**Problem set**.
a: In the radio forum thread, what model of radio did bountyhunter26 buy at the hamfest?
b: Please retype the radio forum thread without any changes, starting at "Went to the" and ending at "a C/P radio.".

**Document excerpt**.
+++
# Bought a New Radio



## bountyhunter26 (Feb 2, 2010)

Went to the HAMFEST in Atlanta Nov4-5 and bought a new radio. I bought a YAESU FT8900R
quad band radio. 2,6,10m and 70cm. Going to set it up and use it this weekend on 2m and 70cm. We shall see how well it works in the field as a C/P radio.


----------



## ssonb (Oct 24, 2017)

Blast.. with this time change I do not get home soon enuf to get the benefit of the solar bounce on 10m. Maybe Sunday afternoon about 4pm to 5pm QSO 10.395. just may work I have talked to operators in Texas on 10m.


----------



## Meerkat (May 31, 2011)

We need to buy a good radio. I know C.C. Crane use to claim their was good but never tried one.


----------



## bkt (Oct 10, 2008)

ssonb said:


> Blast.. with this time change I do not get home soon enuf to get the benefit of the solar bounce on 10m. Maybe Sunday afternoon about 4pm to 5pm QSO 10.395. just may work I have talked to operators in Texas on 10m.


Nice! What antennas are you using?


----------



## ssonb (Oct 24, 2017)

I have a HI Gain 12,11,10m...penetrator 500 I tuned it for the upper11m lower 10 and a Bushmaster 135 ft dipole.
+++
**Exercise data**.
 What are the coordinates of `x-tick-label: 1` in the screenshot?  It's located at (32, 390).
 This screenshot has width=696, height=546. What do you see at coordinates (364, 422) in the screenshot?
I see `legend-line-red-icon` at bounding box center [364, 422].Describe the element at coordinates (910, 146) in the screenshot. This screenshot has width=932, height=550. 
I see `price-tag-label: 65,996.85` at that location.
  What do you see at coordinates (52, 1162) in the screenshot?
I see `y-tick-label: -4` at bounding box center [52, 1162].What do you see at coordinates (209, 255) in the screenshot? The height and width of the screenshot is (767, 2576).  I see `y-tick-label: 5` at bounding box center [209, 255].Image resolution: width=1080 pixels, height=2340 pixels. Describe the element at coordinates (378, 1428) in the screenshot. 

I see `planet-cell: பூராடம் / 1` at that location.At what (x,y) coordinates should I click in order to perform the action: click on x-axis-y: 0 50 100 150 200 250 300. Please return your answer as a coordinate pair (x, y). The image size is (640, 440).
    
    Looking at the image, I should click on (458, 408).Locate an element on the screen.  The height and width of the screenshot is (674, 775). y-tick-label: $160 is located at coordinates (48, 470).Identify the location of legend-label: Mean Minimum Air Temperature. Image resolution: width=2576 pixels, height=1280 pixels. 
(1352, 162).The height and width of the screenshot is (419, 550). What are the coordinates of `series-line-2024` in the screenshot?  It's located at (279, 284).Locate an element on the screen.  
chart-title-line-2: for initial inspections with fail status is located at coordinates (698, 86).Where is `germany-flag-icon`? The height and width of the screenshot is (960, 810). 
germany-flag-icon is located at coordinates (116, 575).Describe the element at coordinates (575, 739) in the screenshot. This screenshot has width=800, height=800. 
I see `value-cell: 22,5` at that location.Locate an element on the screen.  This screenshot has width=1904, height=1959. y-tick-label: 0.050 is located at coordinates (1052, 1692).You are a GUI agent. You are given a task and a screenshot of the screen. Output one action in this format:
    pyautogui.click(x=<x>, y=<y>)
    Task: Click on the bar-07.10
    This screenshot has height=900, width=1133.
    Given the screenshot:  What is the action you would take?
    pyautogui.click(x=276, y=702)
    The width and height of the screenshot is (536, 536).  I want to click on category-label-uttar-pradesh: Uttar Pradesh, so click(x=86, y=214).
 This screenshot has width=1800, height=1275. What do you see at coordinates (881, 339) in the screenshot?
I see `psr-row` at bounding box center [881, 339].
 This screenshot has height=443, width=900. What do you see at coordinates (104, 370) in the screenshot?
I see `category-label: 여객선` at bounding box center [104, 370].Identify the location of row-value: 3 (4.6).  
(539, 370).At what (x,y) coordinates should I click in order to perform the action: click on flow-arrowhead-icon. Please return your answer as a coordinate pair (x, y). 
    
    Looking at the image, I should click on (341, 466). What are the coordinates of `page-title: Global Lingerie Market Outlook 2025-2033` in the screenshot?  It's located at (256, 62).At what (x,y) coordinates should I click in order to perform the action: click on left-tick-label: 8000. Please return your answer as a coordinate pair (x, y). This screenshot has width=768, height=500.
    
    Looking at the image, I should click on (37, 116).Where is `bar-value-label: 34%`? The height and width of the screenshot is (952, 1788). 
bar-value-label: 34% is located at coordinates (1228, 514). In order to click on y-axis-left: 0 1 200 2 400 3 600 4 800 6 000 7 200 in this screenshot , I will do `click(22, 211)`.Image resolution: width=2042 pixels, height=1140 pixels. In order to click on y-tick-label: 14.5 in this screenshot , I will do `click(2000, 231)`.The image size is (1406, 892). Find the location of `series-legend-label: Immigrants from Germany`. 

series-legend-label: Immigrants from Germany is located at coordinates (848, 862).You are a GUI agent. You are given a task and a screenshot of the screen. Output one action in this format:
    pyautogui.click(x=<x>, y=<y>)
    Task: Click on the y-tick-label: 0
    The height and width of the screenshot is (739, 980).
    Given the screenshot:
+++
**Task solutions**.
a: A YAESU FT8900R quad band radio.

b:
Went to the HAMFEST in Atlanta Nov4-5 and bought a new radio. I bought a YAESU FT8900R
quad band radio. 2,6,10m and 70cm. Going to set it up and use it this weekend on 2m and 70cm. We shall see how well it works in the field as a C/P radio.